(Reuters) – Brazil’s central bank chief Roberto Campos Neto said on Monday that the volume of subsidized credit in the country has not grown to a point it would impact monetary policy.
“It has increased, but not to the extent, as of now, that will change dramatically the neutral rate,” he said, referring to the equilibrium rate that neither cools nor overheats the economy.
Speaking at an event hosted by Deutsche Bank in London, Campos Neto also noted that private debt securities benefiting from income tax exemptions have risen significantly but likewise do not impact monetary policy, as they do not constitute a credit segment insensitive to the benchmark interest rate.
Campos Neto reiterated that Brazil needs to signal fiscal measures that could be seen as a positive shock to address premium risk in interest rate futures, which he said are currently affected by lack of confidence in the sustainable management of public accounts.

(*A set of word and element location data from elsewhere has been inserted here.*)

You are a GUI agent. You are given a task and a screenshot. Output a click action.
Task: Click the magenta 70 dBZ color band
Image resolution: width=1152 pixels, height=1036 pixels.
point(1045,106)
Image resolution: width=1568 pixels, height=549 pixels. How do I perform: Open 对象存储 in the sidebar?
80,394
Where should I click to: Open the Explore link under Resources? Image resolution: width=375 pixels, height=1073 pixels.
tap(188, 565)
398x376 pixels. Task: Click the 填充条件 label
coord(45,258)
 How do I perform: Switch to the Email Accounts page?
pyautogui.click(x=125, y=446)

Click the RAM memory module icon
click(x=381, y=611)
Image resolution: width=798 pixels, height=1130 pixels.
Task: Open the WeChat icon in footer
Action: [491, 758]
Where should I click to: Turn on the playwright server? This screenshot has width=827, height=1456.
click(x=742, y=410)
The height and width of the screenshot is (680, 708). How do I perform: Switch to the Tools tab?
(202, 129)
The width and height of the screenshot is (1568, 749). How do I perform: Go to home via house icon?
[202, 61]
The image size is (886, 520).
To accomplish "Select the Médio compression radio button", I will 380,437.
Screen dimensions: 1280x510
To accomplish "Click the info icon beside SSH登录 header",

The central bank governor added that while he was not informed of the measures, their impact would not mechanically alter monetary policy.
However, he noted that if perceived as a positive shock, they could potentially influence the long-end of the yield curve, the exchange rate and inflation expectations.
“Those variables are important because they are part of our reaction function,” he said.
Finance Minister Fernando Haddad said that President Luiz Inacio Lula da Silva’s government would unveil measures to control mandatory expenses following the municipal elections held on Sunday.
Campos Neto also stated that inflation figures in the country have been mixed, highlighting the need for policymakers to have time to analyze the data.